Pernyataan ini disampaikan Mendikdasmen Mu'ti kepada wartawan Forum Wartawan Pendidikan dan Kebudayaan (Fortadikbud) dalam acara Halalbihalal di Perpustakaan Kemendikdasmen pada Jumat (11/4/2025). Lebih lanjut, Mu'ti menjelaskan bahwa empat undang-undang yang akan diintegrasikan meliputi UU Nomor 20 Tahun 2003 tentang Sisdiknas, UU Nomor 14 Tahun 2005 tentang Guru dan Dosen, UU Nomor 12 Tahun 2012 tentang Pendidikan Tinggi, serta UU Nomor 18 Tahun 2019 tentang Pesantren.
Menurut Mu'ti, Wakil Menteri Pendidikan Dasar dan Menengah (Wamendikdasmen), Atip Latipulhayat, telah ditugaskan untuk mengawasi jalannya penyusunan RUU ini. Wamendikdasmen dilaporkan telah mencapai tahapan penyusunan naskah akademik yang akan menjadi landasan bagi pengintegrasian keempat UU tersebut menjadi satu UU yang komprehensif.
Salah satu isu krusial yang turut menjadi perhatian dalam pembahasan revisi UU Sisdiknas ini adalah wacana resentralisasi guru. Mu'ti mengakui adanya kendala dalam rekrutmen, pembinaan, dan distribusi guru di berbagai daerah. Meskipun kewenangan pengangkatan guru Pegawai Pemerintah dengan Perjanjian Kerja (PPPK) berada di tangan pemerintah daerah (pemda) sesuai dengan amanat Undang-undang Otonomi Daerah, pembinaannya masih menjadi tanggung jawab pemerintah pusat.

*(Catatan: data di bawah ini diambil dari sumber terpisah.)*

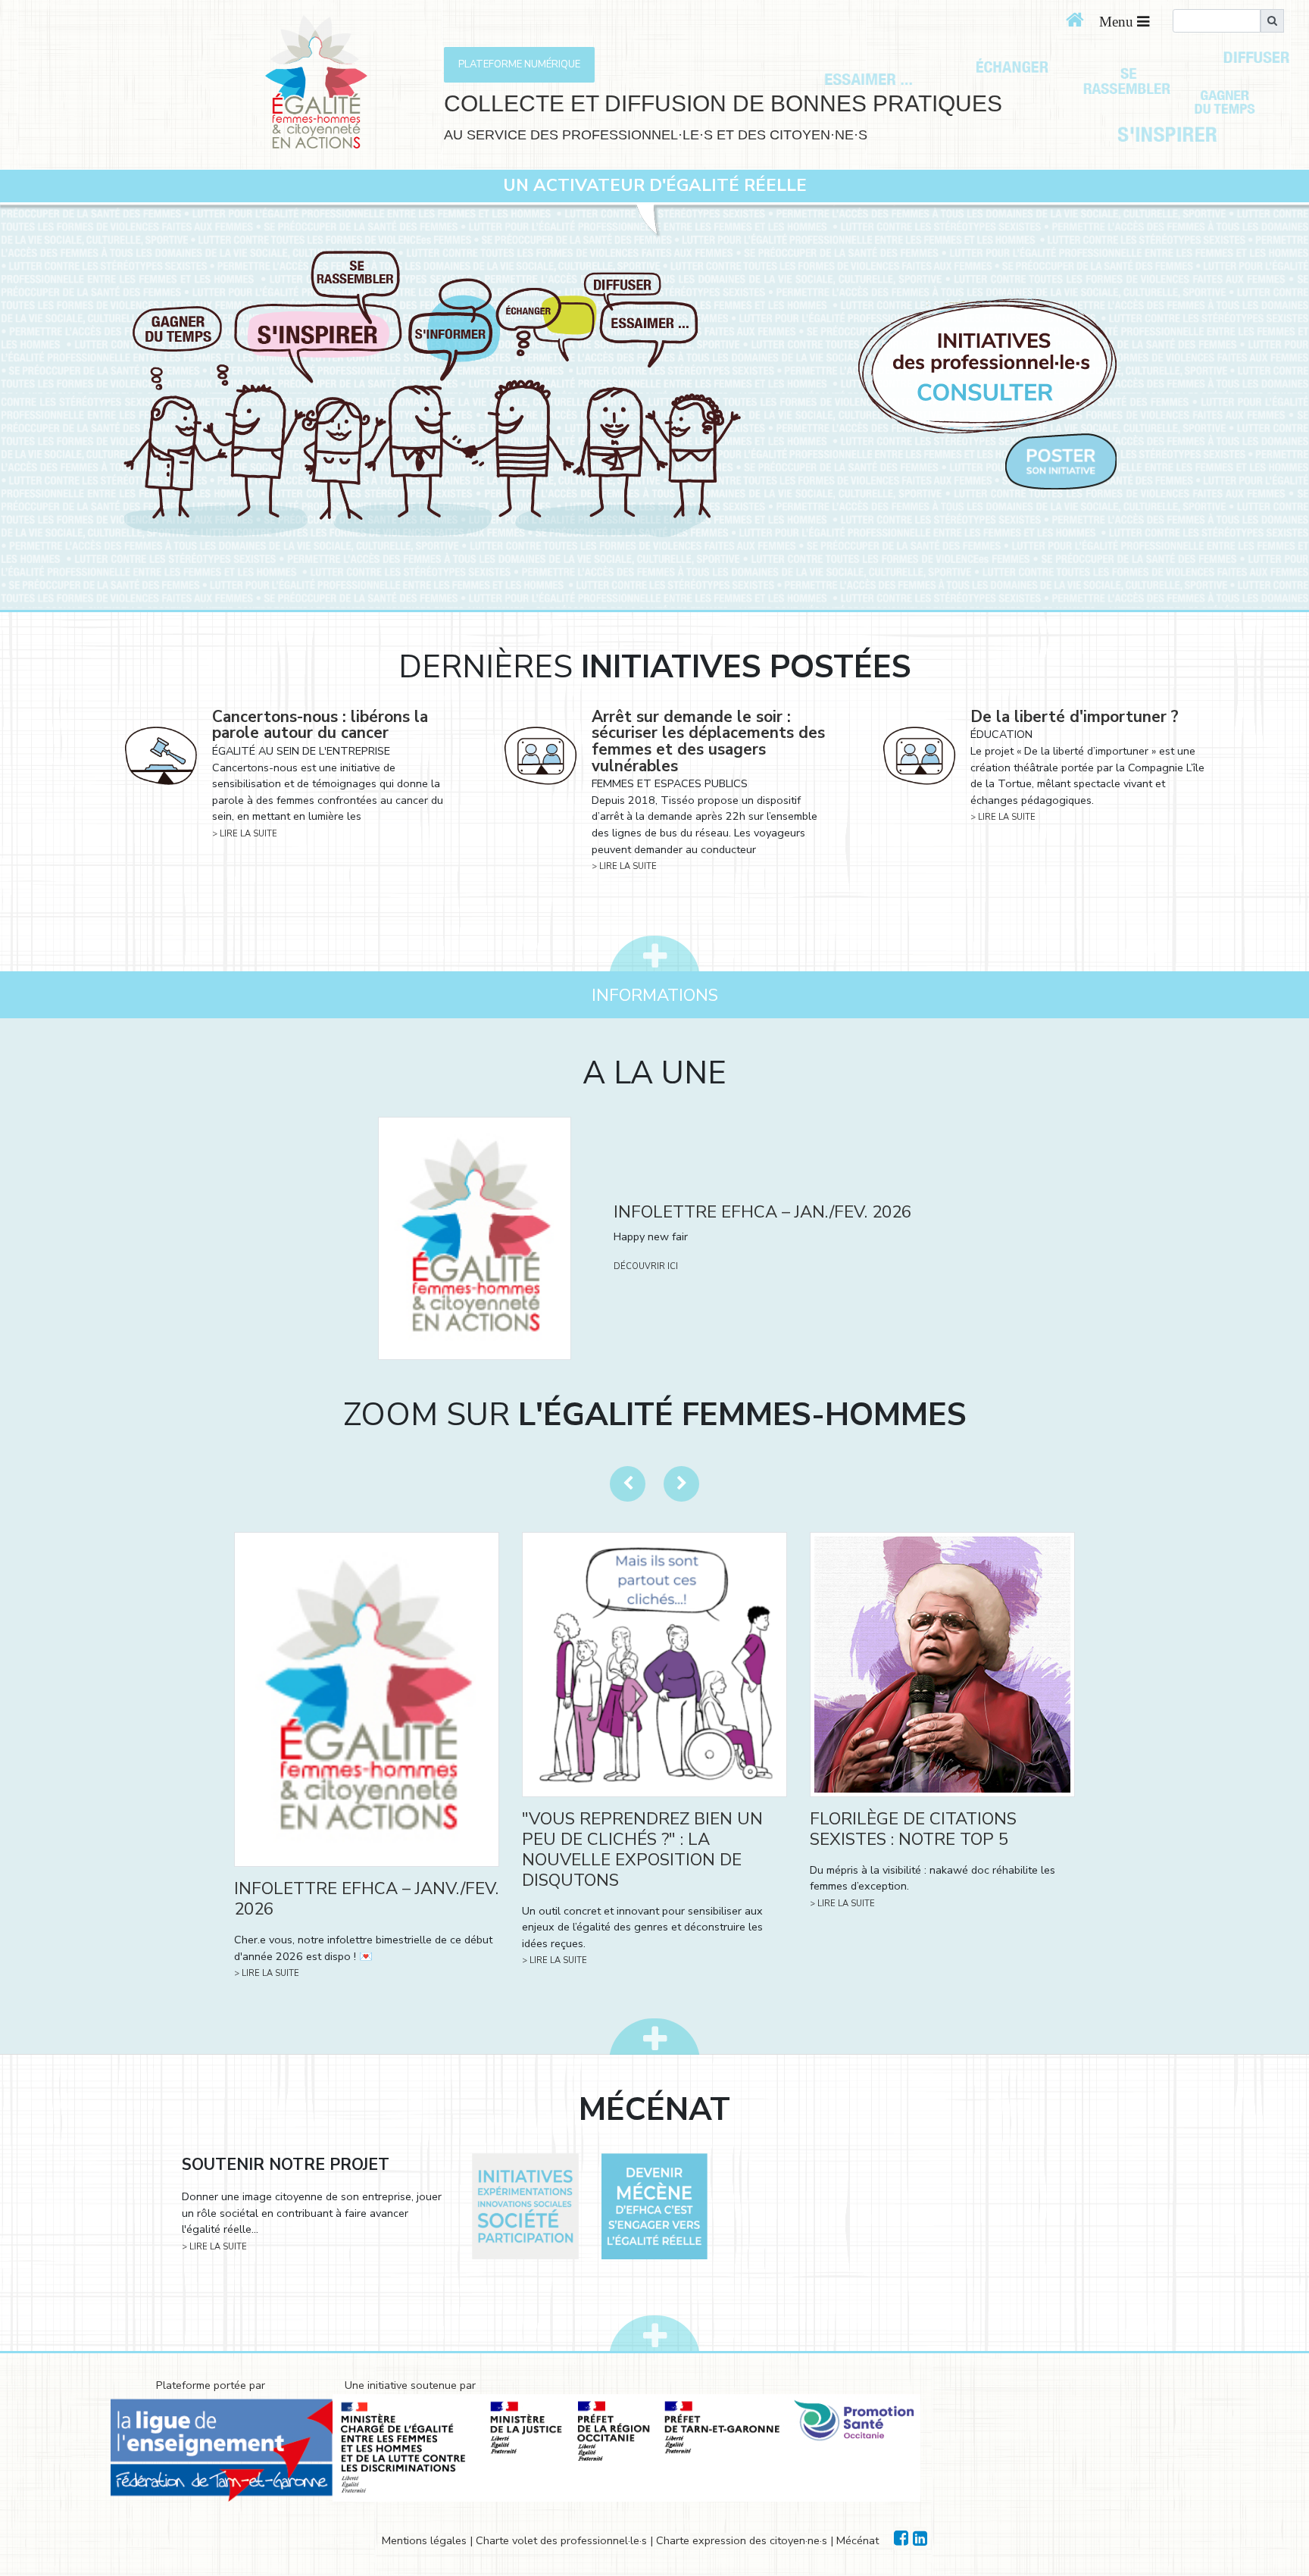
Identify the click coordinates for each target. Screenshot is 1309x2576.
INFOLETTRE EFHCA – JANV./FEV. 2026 (366, 1899)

Ketidakselarasan ini dinilai menghambat upaya pemerataan kualitas pendidikan, terutama dalam hal distribusi guru lintas provinsi yang saat ini belum dimungkinkan oleh regulasi otonomi daerah. Mu'ti mengungkapkan bahwa idealnya, kewenangan distribusi guru ditangani oleh pemerintah pusat, dalam hal ini Kementerian Pendidikan Dasar dan Menengah (Kemendikdasmen) bersama Kementerian Pendayagunaan Aparatur Negara dan Reformasi Birokrasi (Kemenpan RB).
"Rasio guru dan murid di Indonesia ini sudah cukup sebenarnya. Tapi ada yang kelebihan dan kekurangan. Ada guru di daerah 3T (Tertinggal-Terdepan-Terluar) itu kewenangan Pemerintah Pusat. Ada wacana rekrutmen, pembinaan dan penempatan di Pemerintah Pusat," jelas Mu'ti.

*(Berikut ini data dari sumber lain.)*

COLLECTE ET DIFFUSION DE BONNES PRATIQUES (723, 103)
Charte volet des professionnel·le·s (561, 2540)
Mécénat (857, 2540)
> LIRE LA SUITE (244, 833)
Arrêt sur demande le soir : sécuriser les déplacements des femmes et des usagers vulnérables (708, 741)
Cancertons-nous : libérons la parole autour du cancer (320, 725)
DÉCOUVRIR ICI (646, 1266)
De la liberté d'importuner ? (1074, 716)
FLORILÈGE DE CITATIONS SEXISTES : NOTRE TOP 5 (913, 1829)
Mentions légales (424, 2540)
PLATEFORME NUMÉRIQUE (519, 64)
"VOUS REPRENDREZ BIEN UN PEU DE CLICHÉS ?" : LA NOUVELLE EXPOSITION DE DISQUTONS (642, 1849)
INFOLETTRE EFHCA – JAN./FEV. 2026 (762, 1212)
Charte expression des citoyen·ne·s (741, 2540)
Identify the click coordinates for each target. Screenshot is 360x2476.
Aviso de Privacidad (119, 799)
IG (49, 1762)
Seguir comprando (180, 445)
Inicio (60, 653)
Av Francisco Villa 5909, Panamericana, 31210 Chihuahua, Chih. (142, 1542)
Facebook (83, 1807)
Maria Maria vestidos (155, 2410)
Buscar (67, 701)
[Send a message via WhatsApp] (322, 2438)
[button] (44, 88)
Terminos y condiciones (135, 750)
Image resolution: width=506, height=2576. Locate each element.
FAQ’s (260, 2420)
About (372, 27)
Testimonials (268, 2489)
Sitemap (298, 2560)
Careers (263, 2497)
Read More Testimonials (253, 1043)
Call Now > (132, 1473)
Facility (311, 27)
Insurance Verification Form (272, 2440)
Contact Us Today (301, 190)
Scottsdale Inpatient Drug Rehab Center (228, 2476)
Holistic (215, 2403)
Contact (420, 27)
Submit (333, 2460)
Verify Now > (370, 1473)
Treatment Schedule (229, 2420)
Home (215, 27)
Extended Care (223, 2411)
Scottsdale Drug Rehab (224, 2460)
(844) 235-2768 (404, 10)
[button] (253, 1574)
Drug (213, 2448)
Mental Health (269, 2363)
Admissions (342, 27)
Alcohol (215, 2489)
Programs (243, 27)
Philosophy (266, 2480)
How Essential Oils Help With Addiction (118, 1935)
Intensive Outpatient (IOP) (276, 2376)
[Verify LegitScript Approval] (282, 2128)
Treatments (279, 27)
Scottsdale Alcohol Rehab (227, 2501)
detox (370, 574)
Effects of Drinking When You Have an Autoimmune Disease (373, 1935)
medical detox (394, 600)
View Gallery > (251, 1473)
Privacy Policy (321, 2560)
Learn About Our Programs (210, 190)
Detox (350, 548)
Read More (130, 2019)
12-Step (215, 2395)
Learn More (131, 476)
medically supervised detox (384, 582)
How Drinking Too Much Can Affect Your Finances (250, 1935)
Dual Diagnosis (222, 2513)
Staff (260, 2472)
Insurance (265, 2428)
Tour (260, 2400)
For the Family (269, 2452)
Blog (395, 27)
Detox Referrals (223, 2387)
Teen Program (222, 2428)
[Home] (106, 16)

Untuk mengatasi permasalahan ini, wacana amandemen Undang-undang Otonomi Daerah Nomor 23 Tahun 2014 juga mulai mengemuka, khususnya terkait dengan kewenangan pengelolaan pendidikan. Mu'ti menjelaskan bahwa pemerintah sedang mempertimbangkan apakah kewenangan di sektor pendidikan akan tetap diotonomikan atau ditarik kembali ke pusat.
"Melihat persoalan yang muncul, pembangunan sekolah dan tata kelola, ada wacana UU Otda diamandemen, dikonsinyering UU otonomi itu. Kami bagian objek, tapi dilibatkan untuk mendukung secara aktif," imbuhnya.
Senada dengan hal tersebut, Sekretaris Jenderal (Sekjen) Kemendikdasmen, Suharti, menambahkan bahwa isu resentralisasi guru telah masuk dalam Rencana Pembangunan Jangka Menengah Nasional (RPJMN). Lebih lanjut, Suharti menyampaikan bahwa rencana revisi UU Otda juga telah masuk dalam Program Legislasi Nasional (Prolegnas) tahun 2025, sehingga kemungkinan besar akan berjalan bersamaan dengan pembahasan RUU Sisdiknas.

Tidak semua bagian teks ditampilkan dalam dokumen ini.